Pour Judith Suminwa, l’instauration de cette Commission constitue un signal fort en faveur de la justice et de la reddition des comptes. La Première ministre a ainsi instruit les membres du Gouvernement concernés de coopérer pleinement avec les enquêteurs afin de faciliter l’accomplissement de leur mission.

Des garanties pour une enquête menée en toute indépendance

Lors de cette rencontre, les membres de la Commission ont sollicité du Gouvernement plusieurs garanties essentielles au bon déroulement de leur mandat. Ils ont notamment demandé la liberté de circulation sur l’ensemble du territoire national, un accès sans restriction aux sources d’information pertinentes ainsi qu’aux différents sites susceptibles d’éclairer leurs investigations.
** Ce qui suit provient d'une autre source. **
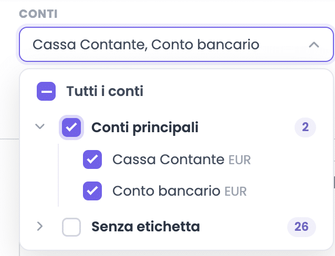The image size is (335, 256).
Task: Uncheck the Conti principali checkbox
Action: (71, 127)
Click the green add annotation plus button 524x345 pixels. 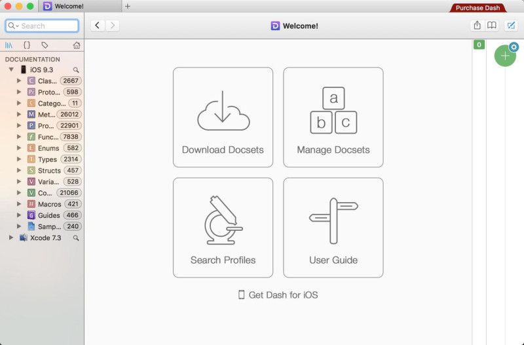point(504,56)
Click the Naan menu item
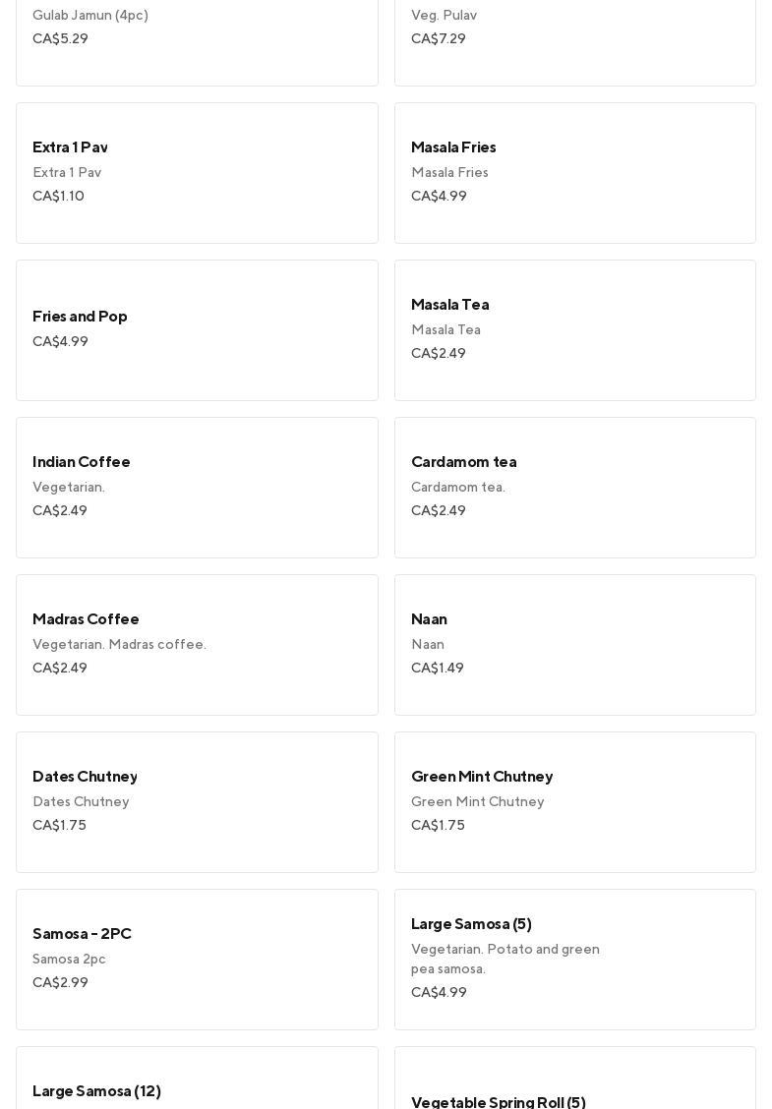772x1109 pixels. click(x=574, y=645)
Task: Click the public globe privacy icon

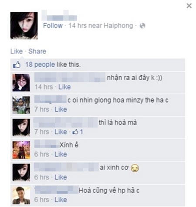Action: [x=142, y=26]
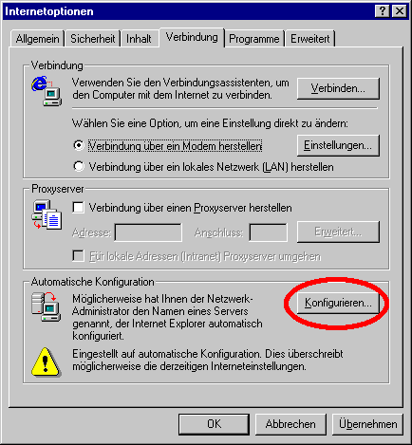This screenshot has width=412, height=445.
Task: Open modem Einstellungen... button
Action: tap(338, 145)
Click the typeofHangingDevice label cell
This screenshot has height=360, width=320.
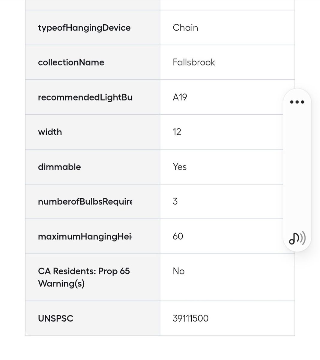pyautogui.click(x=84, y=28)
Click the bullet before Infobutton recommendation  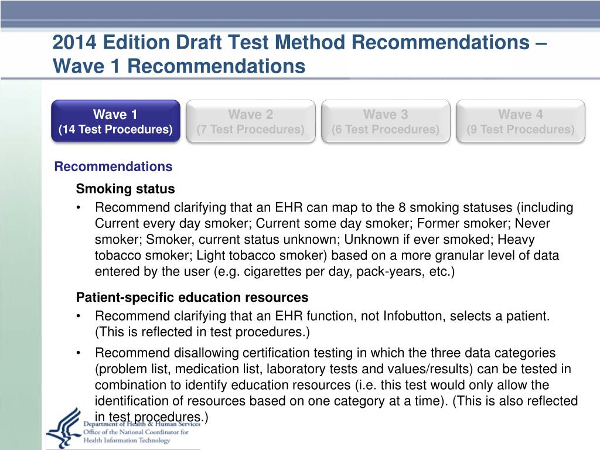tap(79, 316)
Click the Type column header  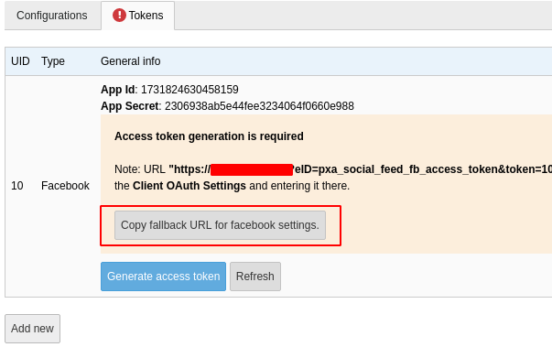(53, 61)
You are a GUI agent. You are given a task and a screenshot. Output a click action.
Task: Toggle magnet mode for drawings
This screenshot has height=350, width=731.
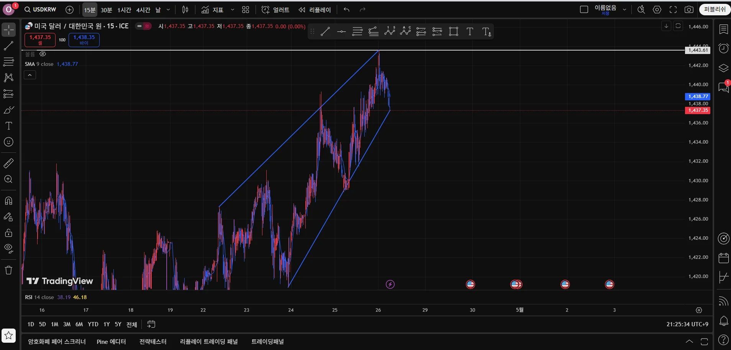pos(8,201)

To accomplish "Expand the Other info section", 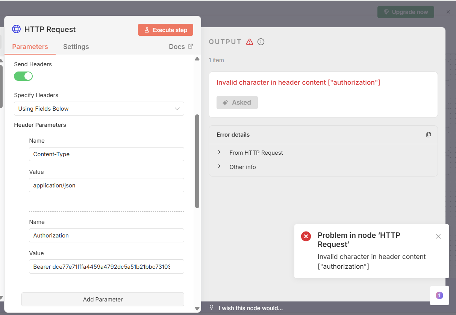I will [x=220, y=167].
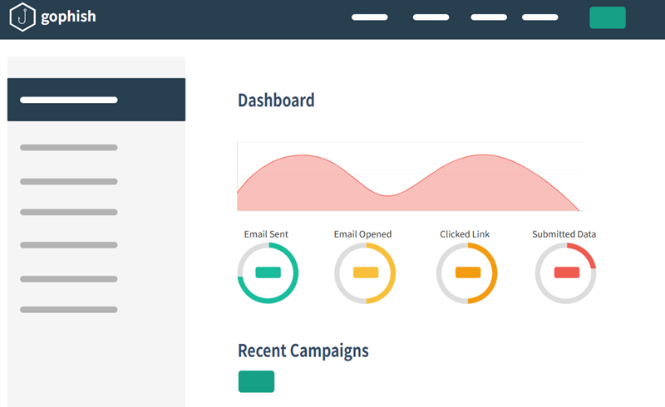This screenshot has height=407, width=665.
Task: Open the first gray sidebar item below active
Action: [69, 148]
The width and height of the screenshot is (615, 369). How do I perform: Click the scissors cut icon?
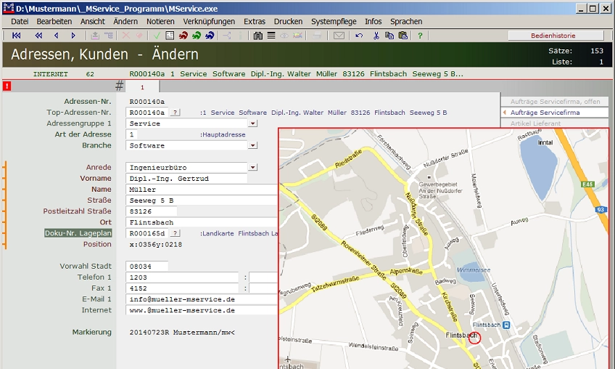coord(376,35)
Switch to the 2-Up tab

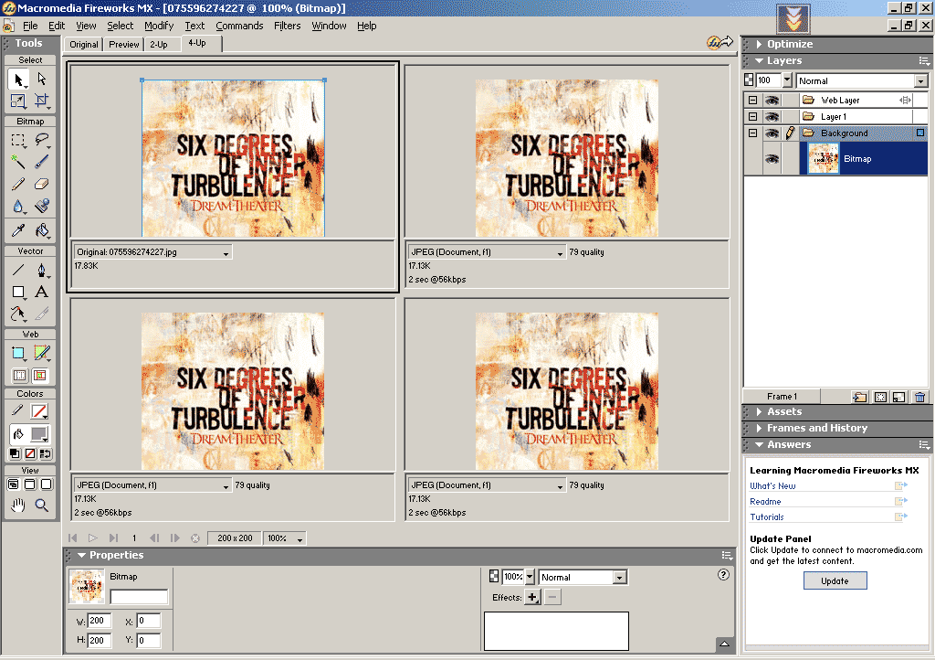click(x=159, y=44)
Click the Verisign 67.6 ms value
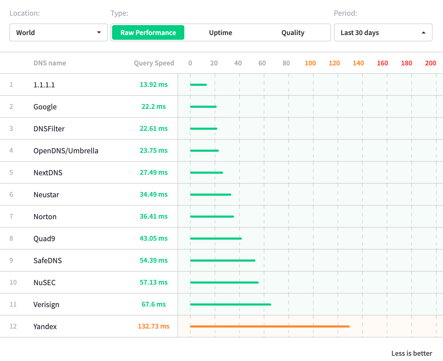Image resolution: width=443 pixels, height=361 pixels. coord(153,304)
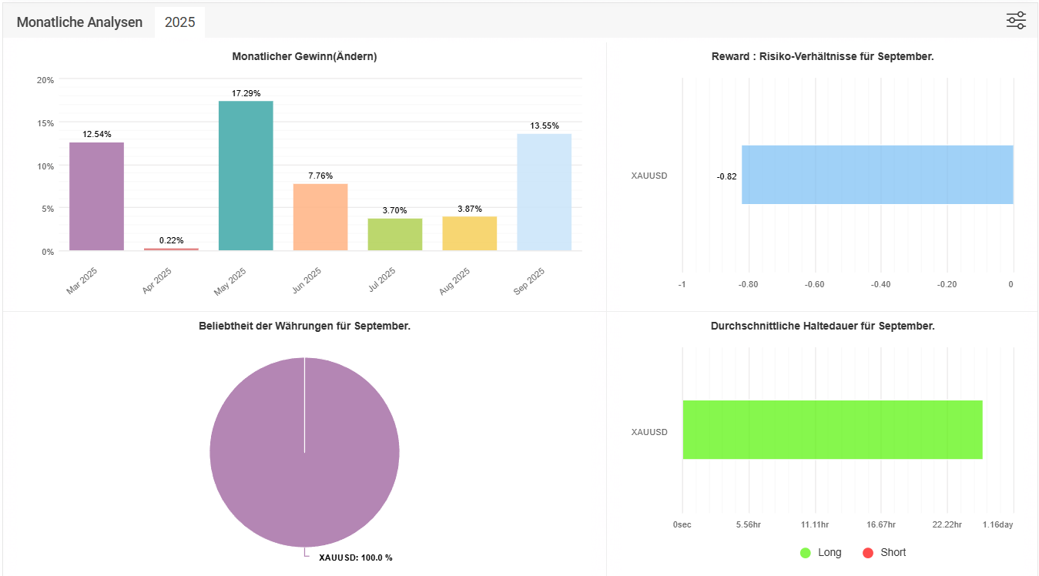Select the tiny Apr 2025 bar
1039x576 pixels.
pos(171,249)
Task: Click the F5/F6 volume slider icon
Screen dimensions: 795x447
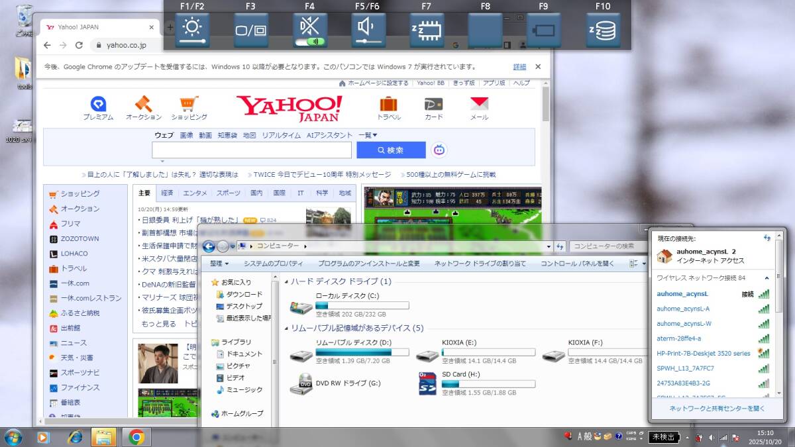Action: (368, 30)
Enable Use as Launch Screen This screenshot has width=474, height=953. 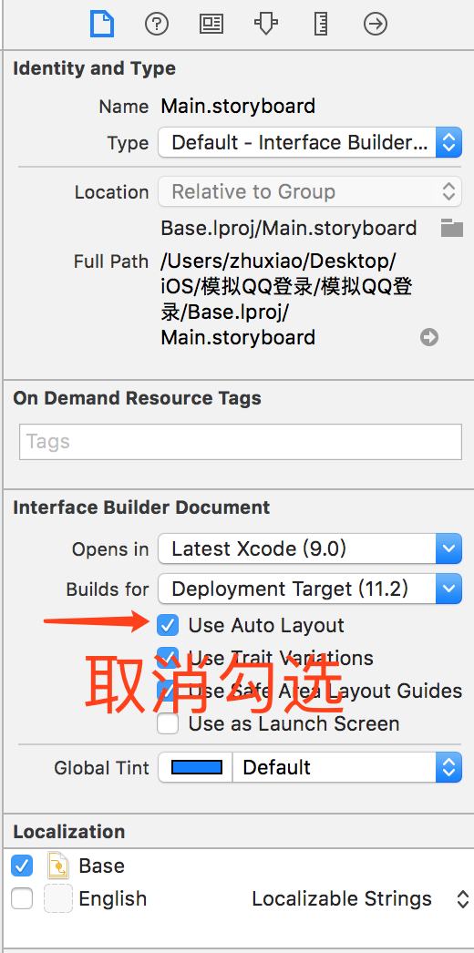pos(168,723)
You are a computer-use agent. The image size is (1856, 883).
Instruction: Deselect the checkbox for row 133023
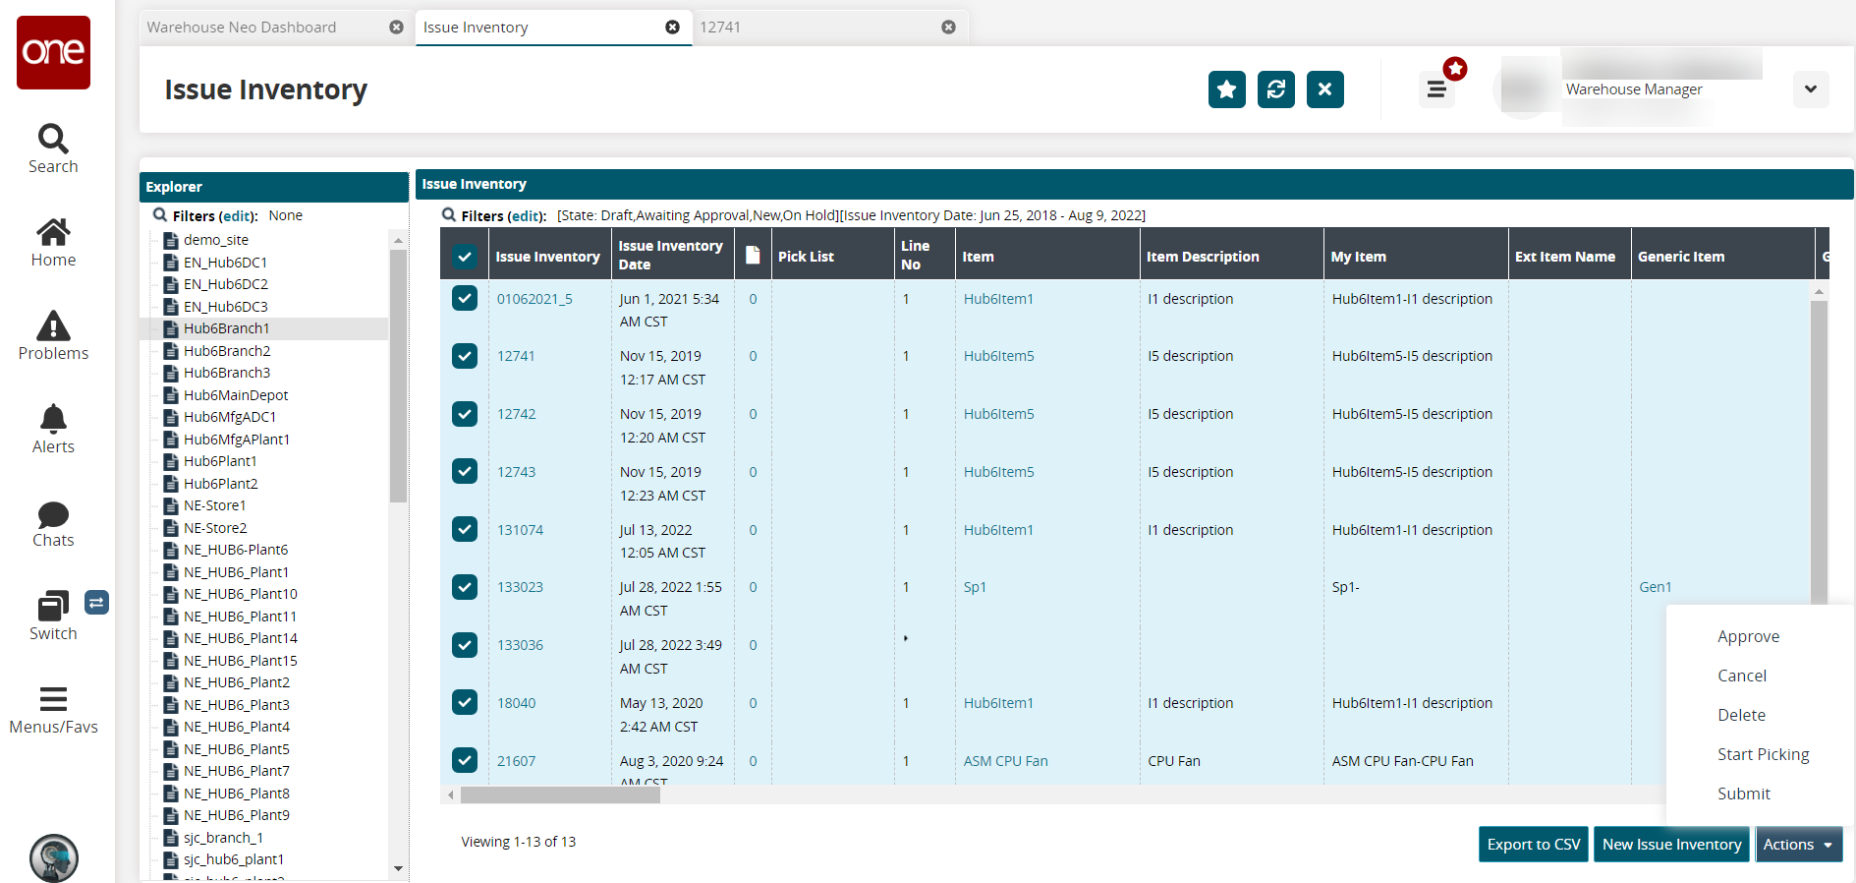pos(465,587)
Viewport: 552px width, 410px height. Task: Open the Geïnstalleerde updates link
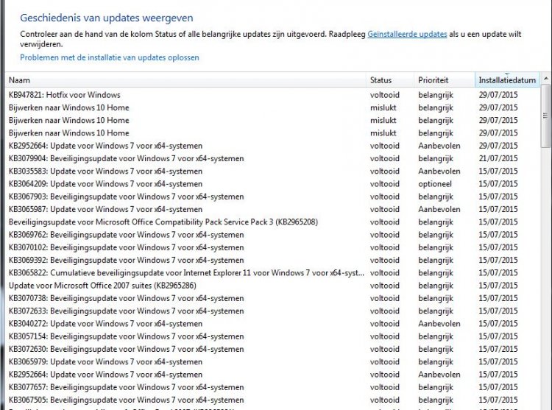pyautogui.click(x=406, y=35)
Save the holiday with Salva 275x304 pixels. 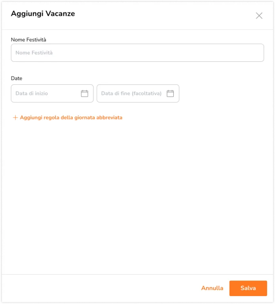point(248,288)
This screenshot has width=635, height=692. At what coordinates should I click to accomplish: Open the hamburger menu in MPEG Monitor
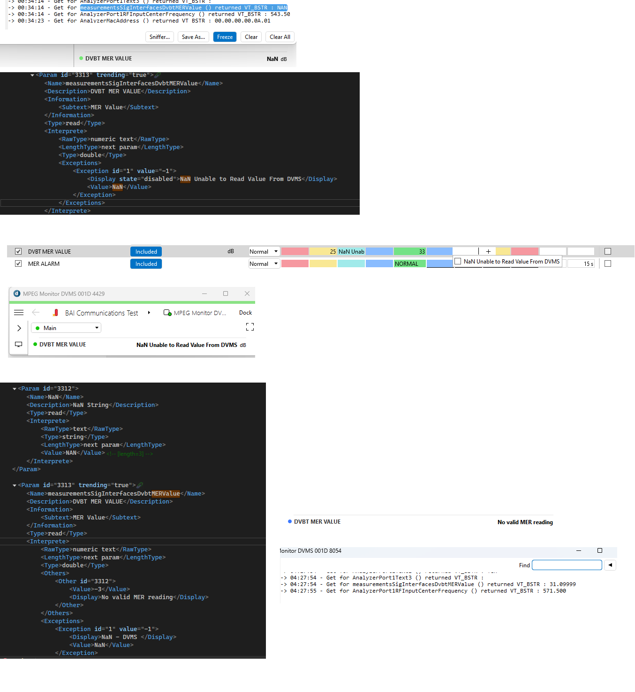[x=19, y=313]
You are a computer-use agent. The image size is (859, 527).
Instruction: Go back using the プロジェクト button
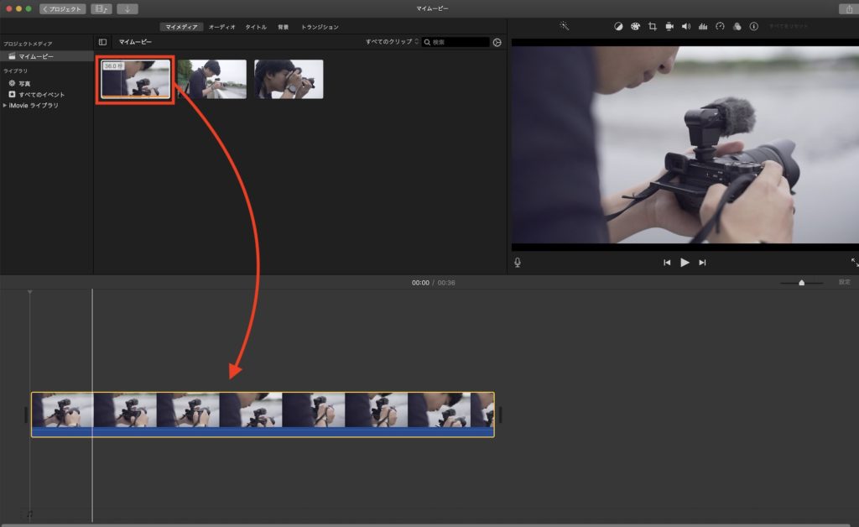pos(63,8)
Les enquêteurs souhaitent également pouvoir accéder librement aux lieux de détention, centres de transit, camps de déplacés, établissements de santé et autres sites jugés nécessaires à l’établissement des faits.

Ils ont par ailleurs insisté sur la nécessité de pouvoir rencontrer, en toute confidentialité lorsque les circonstances l’exigent, les autorités nationales, provinciales et locales, les responsables militaires, les leaders communautaires, les organisations de la société civile ainsi que toute personne susceptible d’apporter un témoignage utile à leurs travaux.

Soucieuse de voir toute la lumière être faite sur les atrocités commises dans l’Est du pays et de prévenir leur répétition, la Première ministre Judith Suminwa a assuré la Commission de la disponibilité du Gouvernement à accorder toutes les facilités requises afin que les investigations se déroulent dans un climat de transparence et sans interférence.

Une réponse internationale à la crise dans l’Est

La mise en place de cette Commission découle des décisions adoptées lors de la trente-septième session extraordinaire du Conseil des droits de l’homme consacrée à la situation dans l’Est de la République démocratique du Congo.

À cette occasion, les États membres avaient approuvé par consensus une résolution prévoyant la création urgente d’une mission d’établissement des faits ainsi que d’une Commission d’enquête indépendante chargée d’examiner les violations graves des droits de l’homme et du droit international humanitaire commises dans les provinces du Nord-Kivu et du Sud-Kivu. Le Conseil des droits de l’homme avait également exigé l’arrêt immédiat des hostilités par le M23, son retrait des zones occupées, ainsi que la cessation du soutien apporté au mouvement rebelle par les forces de défense rwandaises et leur retrait du territoire congolais.

À travers son engagement à coopérer pleinement avec les enquêteurs internationaux, le Gouvernement congolais affiche sa volonté de contribuer à l’établissement de la vérité, à la lutte contre l’impunité et à la recherche d’une paix durable dans l’Est du pays.